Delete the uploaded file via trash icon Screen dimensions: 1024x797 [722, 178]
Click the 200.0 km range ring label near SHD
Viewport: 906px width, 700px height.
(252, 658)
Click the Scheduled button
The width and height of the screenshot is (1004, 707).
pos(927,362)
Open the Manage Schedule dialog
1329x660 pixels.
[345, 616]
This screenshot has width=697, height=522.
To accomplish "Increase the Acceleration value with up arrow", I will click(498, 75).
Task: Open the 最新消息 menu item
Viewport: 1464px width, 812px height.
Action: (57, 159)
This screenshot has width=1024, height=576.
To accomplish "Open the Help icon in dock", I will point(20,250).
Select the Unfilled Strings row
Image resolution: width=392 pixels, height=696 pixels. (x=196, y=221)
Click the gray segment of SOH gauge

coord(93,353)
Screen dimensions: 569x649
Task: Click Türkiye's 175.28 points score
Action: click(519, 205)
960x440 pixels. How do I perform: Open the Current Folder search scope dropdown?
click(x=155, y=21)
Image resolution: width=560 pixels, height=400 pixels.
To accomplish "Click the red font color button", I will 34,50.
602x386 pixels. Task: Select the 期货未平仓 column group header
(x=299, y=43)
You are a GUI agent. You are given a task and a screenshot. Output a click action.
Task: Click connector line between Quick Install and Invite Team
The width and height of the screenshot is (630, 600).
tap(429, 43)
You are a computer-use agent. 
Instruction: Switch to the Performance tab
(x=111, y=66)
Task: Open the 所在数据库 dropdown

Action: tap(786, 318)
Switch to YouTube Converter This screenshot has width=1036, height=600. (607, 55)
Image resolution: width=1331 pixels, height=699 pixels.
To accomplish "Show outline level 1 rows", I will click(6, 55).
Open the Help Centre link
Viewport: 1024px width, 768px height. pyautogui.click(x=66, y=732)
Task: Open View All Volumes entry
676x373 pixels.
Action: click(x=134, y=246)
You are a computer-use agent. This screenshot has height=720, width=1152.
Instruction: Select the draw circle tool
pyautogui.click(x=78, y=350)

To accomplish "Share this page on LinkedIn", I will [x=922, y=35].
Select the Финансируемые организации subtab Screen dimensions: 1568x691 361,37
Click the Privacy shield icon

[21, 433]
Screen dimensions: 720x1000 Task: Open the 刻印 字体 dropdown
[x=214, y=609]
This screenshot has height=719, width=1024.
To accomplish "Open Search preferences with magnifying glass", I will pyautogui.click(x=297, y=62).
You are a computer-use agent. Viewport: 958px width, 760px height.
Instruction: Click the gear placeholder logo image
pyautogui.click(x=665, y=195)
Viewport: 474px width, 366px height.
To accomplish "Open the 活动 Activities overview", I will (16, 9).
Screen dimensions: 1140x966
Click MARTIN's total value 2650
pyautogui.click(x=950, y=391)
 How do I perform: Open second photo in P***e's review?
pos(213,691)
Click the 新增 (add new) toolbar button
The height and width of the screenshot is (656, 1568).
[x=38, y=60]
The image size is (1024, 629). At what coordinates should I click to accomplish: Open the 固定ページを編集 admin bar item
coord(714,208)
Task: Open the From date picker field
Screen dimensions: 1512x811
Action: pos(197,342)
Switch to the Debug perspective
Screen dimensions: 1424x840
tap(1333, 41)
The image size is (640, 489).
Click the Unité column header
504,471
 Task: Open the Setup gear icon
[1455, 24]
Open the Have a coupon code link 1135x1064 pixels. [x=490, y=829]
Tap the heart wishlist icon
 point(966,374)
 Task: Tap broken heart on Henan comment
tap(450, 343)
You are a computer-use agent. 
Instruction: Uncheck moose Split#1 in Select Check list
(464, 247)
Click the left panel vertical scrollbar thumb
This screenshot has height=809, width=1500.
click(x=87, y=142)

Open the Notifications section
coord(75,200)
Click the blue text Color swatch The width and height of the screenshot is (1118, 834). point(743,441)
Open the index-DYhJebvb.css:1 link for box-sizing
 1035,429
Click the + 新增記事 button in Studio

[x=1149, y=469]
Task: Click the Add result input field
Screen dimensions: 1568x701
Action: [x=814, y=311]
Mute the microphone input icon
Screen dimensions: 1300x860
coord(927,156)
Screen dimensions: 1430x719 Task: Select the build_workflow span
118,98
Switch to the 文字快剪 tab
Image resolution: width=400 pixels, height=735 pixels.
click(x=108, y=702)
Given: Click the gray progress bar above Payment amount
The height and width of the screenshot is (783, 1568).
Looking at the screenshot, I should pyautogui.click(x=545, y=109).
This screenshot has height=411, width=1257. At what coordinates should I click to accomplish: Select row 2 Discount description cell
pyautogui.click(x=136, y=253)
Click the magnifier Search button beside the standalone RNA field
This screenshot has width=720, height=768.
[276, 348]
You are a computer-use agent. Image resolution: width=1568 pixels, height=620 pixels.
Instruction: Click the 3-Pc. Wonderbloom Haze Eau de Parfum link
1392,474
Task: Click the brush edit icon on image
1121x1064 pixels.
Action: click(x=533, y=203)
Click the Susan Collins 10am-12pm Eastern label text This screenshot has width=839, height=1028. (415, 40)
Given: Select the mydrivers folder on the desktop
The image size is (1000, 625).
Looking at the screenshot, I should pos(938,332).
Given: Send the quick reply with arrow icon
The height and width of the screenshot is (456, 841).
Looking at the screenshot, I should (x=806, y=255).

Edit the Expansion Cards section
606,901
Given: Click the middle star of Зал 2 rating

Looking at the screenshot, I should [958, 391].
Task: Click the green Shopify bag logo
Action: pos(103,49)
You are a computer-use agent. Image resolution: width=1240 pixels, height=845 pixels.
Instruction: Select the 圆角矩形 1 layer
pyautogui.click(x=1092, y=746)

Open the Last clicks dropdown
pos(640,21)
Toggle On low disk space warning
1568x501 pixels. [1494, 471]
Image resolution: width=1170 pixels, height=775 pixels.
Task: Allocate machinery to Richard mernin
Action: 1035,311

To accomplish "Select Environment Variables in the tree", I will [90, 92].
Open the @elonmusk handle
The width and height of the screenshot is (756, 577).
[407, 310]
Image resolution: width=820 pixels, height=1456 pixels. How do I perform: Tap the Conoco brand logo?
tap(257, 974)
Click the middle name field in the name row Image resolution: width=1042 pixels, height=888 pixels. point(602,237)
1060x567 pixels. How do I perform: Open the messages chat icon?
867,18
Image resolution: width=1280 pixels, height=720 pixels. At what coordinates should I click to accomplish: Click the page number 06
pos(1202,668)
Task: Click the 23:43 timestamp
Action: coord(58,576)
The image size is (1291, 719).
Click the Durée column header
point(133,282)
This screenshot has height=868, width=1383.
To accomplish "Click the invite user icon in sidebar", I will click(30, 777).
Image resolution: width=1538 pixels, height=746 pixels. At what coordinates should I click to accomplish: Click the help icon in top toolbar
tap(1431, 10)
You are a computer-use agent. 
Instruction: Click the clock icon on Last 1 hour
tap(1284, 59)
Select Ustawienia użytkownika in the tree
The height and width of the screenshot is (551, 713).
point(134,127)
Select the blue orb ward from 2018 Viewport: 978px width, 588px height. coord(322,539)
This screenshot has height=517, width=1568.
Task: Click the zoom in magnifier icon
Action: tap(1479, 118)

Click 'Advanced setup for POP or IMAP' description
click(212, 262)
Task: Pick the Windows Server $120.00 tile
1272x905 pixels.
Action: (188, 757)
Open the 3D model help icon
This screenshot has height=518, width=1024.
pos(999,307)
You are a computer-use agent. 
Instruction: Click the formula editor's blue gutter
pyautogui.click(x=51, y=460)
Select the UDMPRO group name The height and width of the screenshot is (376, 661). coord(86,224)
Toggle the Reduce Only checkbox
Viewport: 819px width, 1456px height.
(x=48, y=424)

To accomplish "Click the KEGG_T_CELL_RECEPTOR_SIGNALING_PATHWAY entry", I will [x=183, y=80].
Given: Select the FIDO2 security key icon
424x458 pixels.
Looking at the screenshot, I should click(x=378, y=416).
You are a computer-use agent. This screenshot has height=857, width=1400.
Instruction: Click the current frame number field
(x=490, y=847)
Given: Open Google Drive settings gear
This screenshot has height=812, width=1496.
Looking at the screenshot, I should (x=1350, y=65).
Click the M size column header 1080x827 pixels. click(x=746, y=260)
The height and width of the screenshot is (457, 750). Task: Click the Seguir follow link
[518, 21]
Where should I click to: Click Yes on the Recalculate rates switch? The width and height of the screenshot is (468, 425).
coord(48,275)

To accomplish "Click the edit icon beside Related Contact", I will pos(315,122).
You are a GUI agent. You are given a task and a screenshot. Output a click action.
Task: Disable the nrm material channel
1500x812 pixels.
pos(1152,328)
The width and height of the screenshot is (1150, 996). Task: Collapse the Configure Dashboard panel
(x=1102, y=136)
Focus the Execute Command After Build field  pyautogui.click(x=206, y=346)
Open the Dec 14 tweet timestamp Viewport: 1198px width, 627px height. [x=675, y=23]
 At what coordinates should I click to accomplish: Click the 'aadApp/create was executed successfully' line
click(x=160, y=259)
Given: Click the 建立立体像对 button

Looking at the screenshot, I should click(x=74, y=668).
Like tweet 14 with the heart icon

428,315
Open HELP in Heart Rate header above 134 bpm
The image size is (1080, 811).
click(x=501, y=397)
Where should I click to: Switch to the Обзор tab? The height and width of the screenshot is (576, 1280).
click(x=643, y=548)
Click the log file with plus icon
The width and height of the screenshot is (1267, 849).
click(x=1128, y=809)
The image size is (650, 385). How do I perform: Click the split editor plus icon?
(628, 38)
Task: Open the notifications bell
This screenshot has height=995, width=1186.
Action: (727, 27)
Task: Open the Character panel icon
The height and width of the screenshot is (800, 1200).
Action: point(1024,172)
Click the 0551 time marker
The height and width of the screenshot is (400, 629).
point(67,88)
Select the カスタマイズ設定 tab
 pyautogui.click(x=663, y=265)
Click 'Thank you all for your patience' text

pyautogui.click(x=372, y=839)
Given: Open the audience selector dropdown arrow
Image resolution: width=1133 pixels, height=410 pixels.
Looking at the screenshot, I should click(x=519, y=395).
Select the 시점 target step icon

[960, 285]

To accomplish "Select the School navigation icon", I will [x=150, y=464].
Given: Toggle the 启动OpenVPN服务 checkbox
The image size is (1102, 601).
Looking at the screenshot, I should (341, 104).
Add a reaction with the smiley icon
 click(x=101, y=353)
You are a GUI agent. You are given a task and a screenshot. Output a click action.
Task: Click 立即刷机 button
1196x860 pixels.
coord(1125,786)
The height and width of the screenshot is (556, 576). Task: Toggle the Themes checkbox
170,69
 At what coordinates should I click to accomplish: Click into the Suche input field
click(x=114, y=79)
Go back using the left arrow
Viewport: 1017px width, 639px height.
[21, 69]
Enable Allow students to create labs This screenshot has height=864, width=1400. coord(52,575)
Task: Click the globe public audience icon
◇ ◇ ◇ ◇ ◇
**Work to complete**
Only one stretch of the data above is needed. Restate it word for word, from the line containing "Toggle On low disk space warning" through the line containing "Task: Pick the Windows Server $120.00 tile", both ends included.

**Response below**
Toggle On low disk space warning
1568x501 pixels. [1494, 471]
Image resolution: width=1170 pixels, height=775 pixels.
Task: Allocate machinery to Richard mernin
Action: 1035,311

To accomplish "Select Environment Variables in the tree", I will [90, 92].
Open the @elonmusk handle
The width and height of the screenshot is (756, 577).
[407, 310]
Image resolution: width=820 pixels, height=1456 pixels. How do I perform: Tap the Conoco brand logo?
tap(257, 974)
Click the middle name field in the name row Image resolution: width=1042 pixels, height=888 pixels. point(602,237)
1060x567 pixels. How do I perform: Open the messages chat icon?
867,18
Image resolution: width=1280 pixels, height=720 pixels. At what coordinates should I click to accomplish: Click the page number 06
pos(1202,668)
Task: Click the 23:43 timestamp
Action: coord(58,576)
The image size is (1291, 719).
Click the Durée column header
point(133,282)
This screenshot has height=868, width=1383.
To accomplish "Click the invite user icon in sidebar", I will click(30, 777).
Image resolution: width=1538 pixels, height=746 pixels. At what coordinates should I click to accomplish: Click the help icon in top toolbar
tap(1431, 10)
You are a computer-use agent. 
Instruction: Click the clock icon on Last 1 hour
tap(1284, 59)
Select Ustawienia użytkownika in the tree
The height and width of the screenshot is (551, 713).
point(134,127)
Select the blue orb ward from 2018 Viewport: 978px width, 588px height. coord(322,539)
This screenshot has height=517, width=1568.
Task: Click the zoom in magnifier icon
Action: tap(1479, 118)

Click 'Advanced setup for POP or IMAP' description
click(212, 262)
Task: Pick the Windows Server $120.00 tile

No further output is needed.